Es difícil mantener el nivel de éxito de trabajos anteriores, sobre todo si hablamos de uno de los iconos del pop que ha llegado a alcanzar unas cotas de fama casi planetaria en los últimos años. Lady Gaga se presentaba en un Palau Sant Jordi con un graderío lleno y una pista a la mitad, que no amedrentó a la neoyorquina que se deshizo en elogios a sus fans y sobre todo a la ciudad de Barcelona y no era para menos, porque aunque no llenó el Palau, 18.000 “Little Monsters” (como llama a sus seguidores) acudieron a la llamada de su reina excéntrica, deseosos de presenciar su Art Rave: Art Ball Tour.

Durante 2 horas largas, Gaga hizo un repaso por lo más destacado de su discografía, comenzando por el material de su último trabajo, así Gaga, apareció en el escenario con unas alas doradas parapetada por 15 estupendos bailarines y su banda, mientras sonaban los primeros acordes de su single “Art Pop”, seguido de “G.U.Y”, “Donatella”, “Venus” y “Manicure”.
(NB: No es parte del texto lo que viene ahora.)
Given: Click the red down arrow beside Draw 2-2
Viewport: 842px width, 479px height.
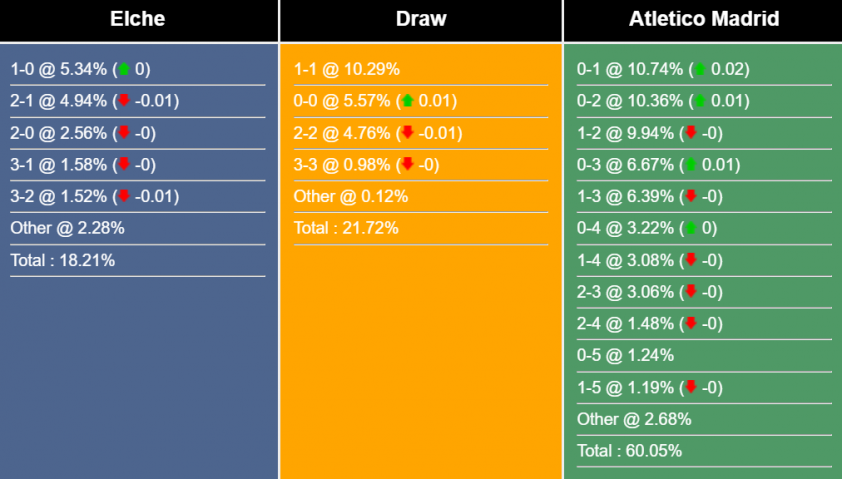Looking at the screenshot, I should [407, 133].
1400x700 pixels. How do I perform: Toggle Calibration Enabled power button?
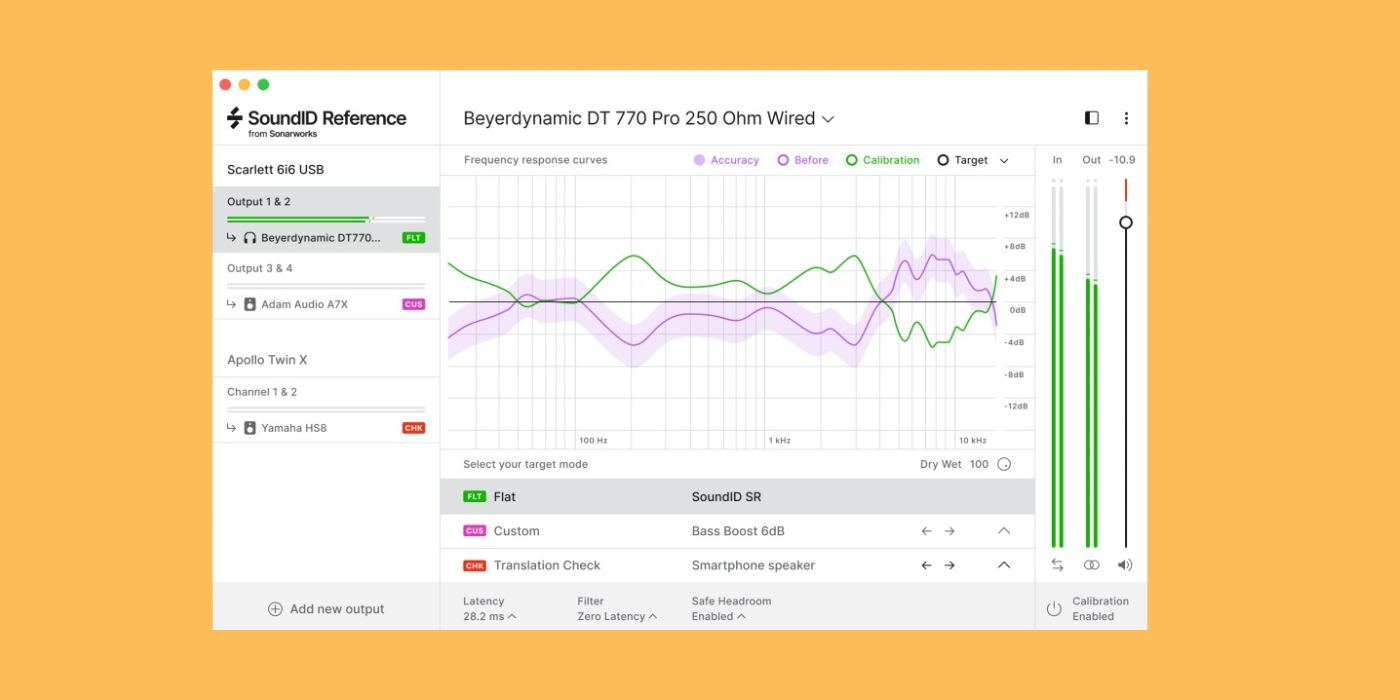1054,608
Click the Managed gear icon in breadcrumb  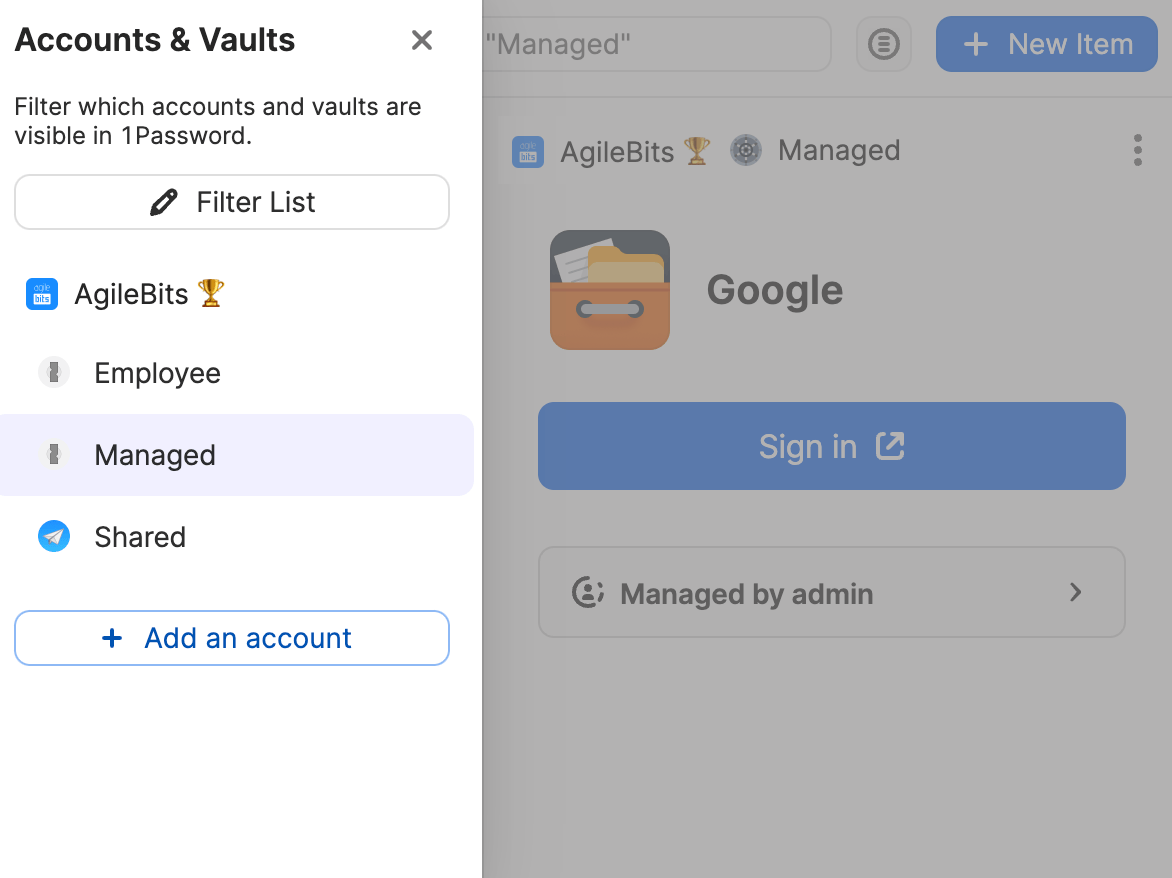(745, 150)
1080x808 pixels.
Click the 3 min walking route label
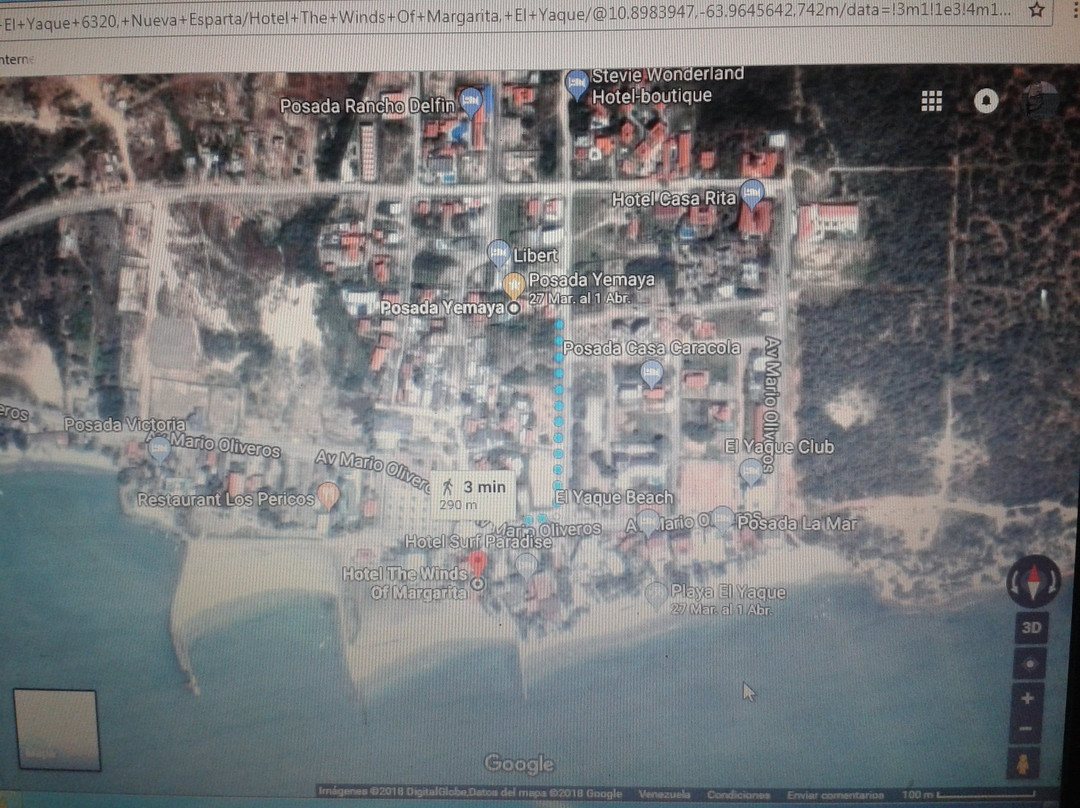click(474, 493)
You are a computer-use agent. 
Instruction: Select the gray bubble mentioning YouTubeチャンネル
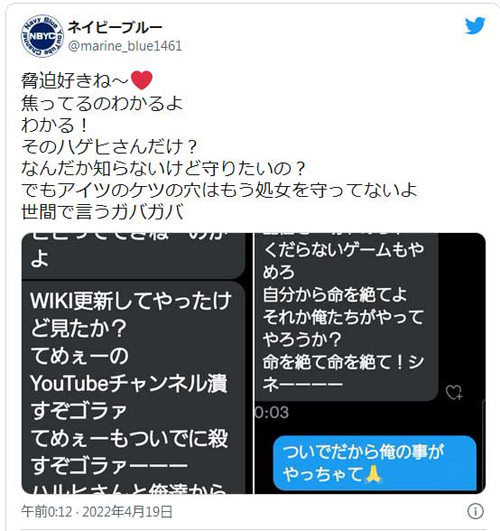tap(133, 388)
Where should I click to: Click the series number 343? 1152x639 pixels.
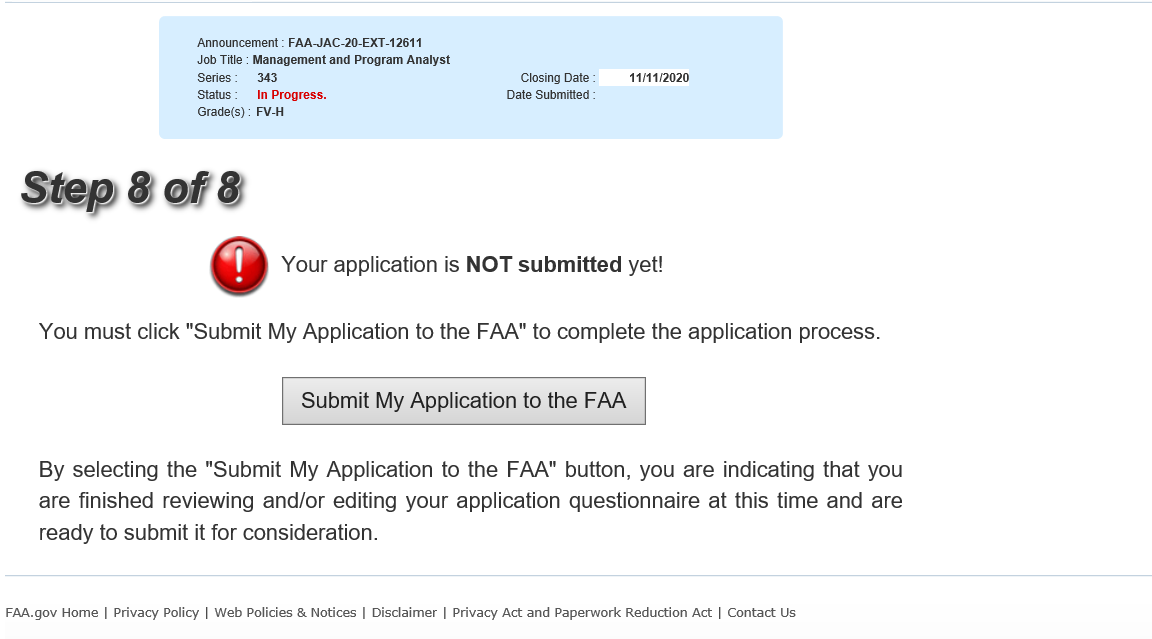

Entre más halagos a la ciudad de Barcelona, Stephanie Germanotta (nombre real de la diva) disparó del tirón, cuatro de sus hits más coreados comenzando con “Just Dance”, “Poker face”, “Telephone” y “Paparazzi” que fueron llevadas al directo con una ejecución impecable y un sonido que estuvo a la altura durante todo el show. Los momentos de fiesta y baile se intercalaron inteligentemente con acústicos de Gaga al piano, que protagonizaron los momentos más emotivos del concierto, en los que demostró su gran talento como vocalista y como compositora, sin trampa ni cartón, su voz aguantó los envites del directo, el baile y su piano sin despeinarse, solo para acabar llorando emocionada sobre las teclas. No fue la única que lloró, porque llegó a subir a uno de sus fans al escenario, bailando agarrada con él y sentándole al piano junto a ella. En acústico también interpretó “My baby shot me down” de Cher, con recuerdo incluido para su queridísimo Tony Bennett, con el que acaba de grabar un disco de duetos. La recta final fue una fiesta de color, bailes, incesantes cambios de vestuario, pelucas, imposible no preguntarse con qué se las sujeta para que no se le salgan volando con tanto contoneo, hasta llegó a salir vestida de sepia llena de tentáculos, de una especie de princesa a lo “Sailoor Moon”, con una enorme peluca verde, a lo Marilyn Monroe… “Edge of glory”, “Judas”, “Bad Romance” “Applause” y un final por todo lo alto con “Swine”, fueron aderezados con sus speech de agradecimiento y consejos a sus fans, su defensa a ultranza de la diferencia, la comunidad gay y de nuevo su amor hacia la Ciudad Condal.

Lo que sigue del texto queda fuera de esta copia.